Regarded as singularly unassuming in character, modest, retiring and of a kindly nature, he took employment with the Isle of Man Steam Packet Company in 1877 as a boatman, living at 11, New Bond St, Douglas and later Shaw's Brow.

Well known as a highly accomplished oarsman and swimmer, Dawsey competed in numerous rowing regattas around the Isle of Man and the northwest of England gaining success on many occasions, not least in the early 1870s, when as stroke oar of a crew which caused something of a sensation. Turning up at an event with three colleagues; Charles Kewin, John Cain and Hugh Rogers and an old gig which the four men had patched up themselves and known as "The Hobblers Boat," (the term "hobbler" applying to a waterman or pier porter) they competed in a race against several well trained racing crews, and to the astonishment of everyone, won easily. In turn they raced against professional crews from Manchester and Dumbarton enjoying further success. They twice won the Duke of Devonshire's prize at Barrow-in-Furness competing against, and beating, a celebrated crew of boatmen from Barrow who were stroked by the renowned Anthony Strong.

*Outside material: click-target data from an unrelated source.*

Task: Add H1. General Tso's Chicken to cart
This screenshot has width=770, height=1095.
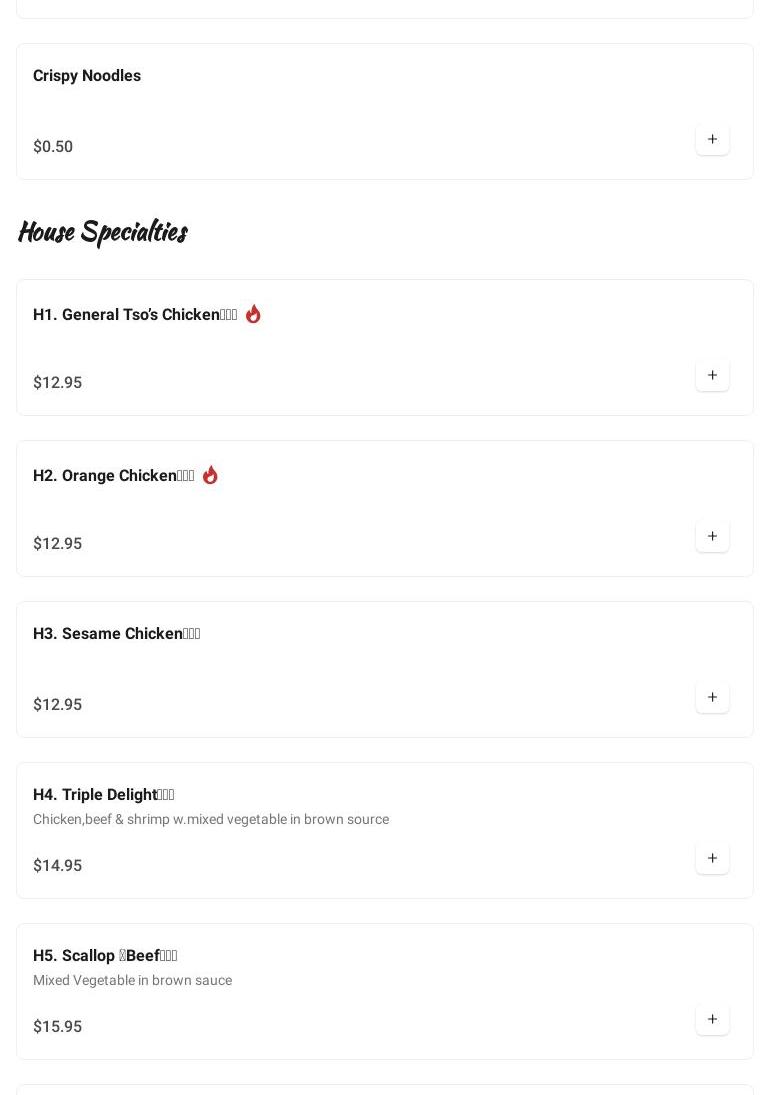Action: (712, 376)
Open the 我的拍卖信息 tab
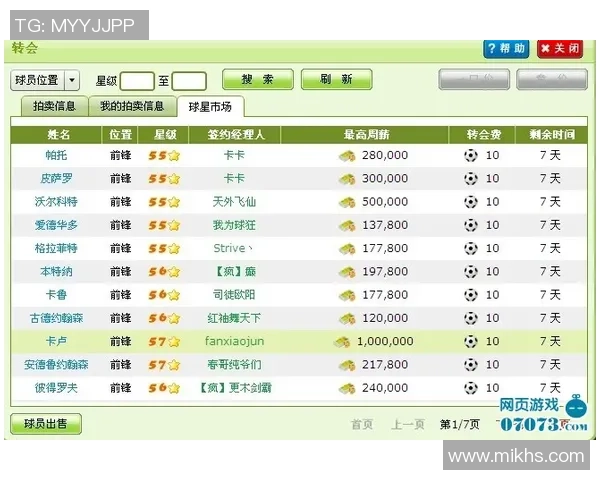This screenshot has width=600, height=480. tap(132, 106)
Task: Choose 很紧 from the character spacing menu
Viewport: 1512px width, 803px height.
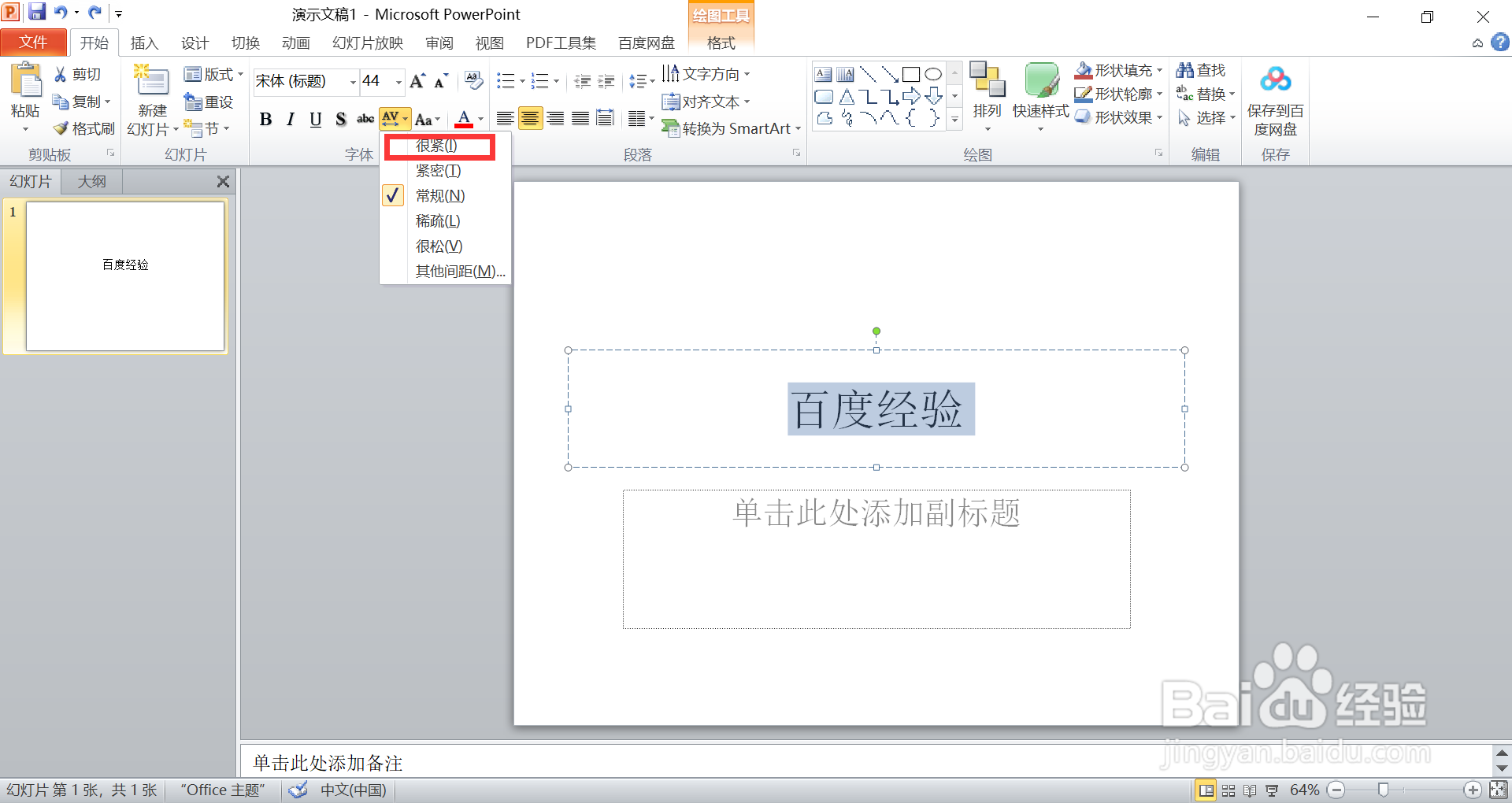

Dawsey was said to have been an ideal stroke oar. Average in height with a superb physique, he reached well forward and pulled his oar cleanly through the water, finishing powerfully. As well as becoming the stroke oar of the premier Douglas four, Dawsey also competed in the pairs category with John Cain (Dawsey and Cain were never beaten in a paired-oar race) as well as individually in the sculls.

Rescues
Certain reports from contemporary sources cite what at the time was thought to be insufficient recognition towards the endeavors of Dawsey by the Royal Humane Society. On various occasions it was questioned whether Dawsey had in fact received sufficient acknowledgement for his heroism, a fact supporting the assertion being that he'd "only" received certificates when it was generally regarded that awards from the society such as gold, silver and bronze medals had been bestowed on individuals of higher social status for lesser endeavors. One such person who was instrumental in trying to highlight this perceived short-coming was the High Bailiff of  Douglas, Samuel Harris, who on several occasions described Dawsey as: "the bravest man in the town." Following numerous letters written to the society by such as Samuel Harris, these concerns were addressed following a rescue which Dawsey was involved in on 28 July 1888, and for which his bravery was recognised by the awarding of a bronze medal.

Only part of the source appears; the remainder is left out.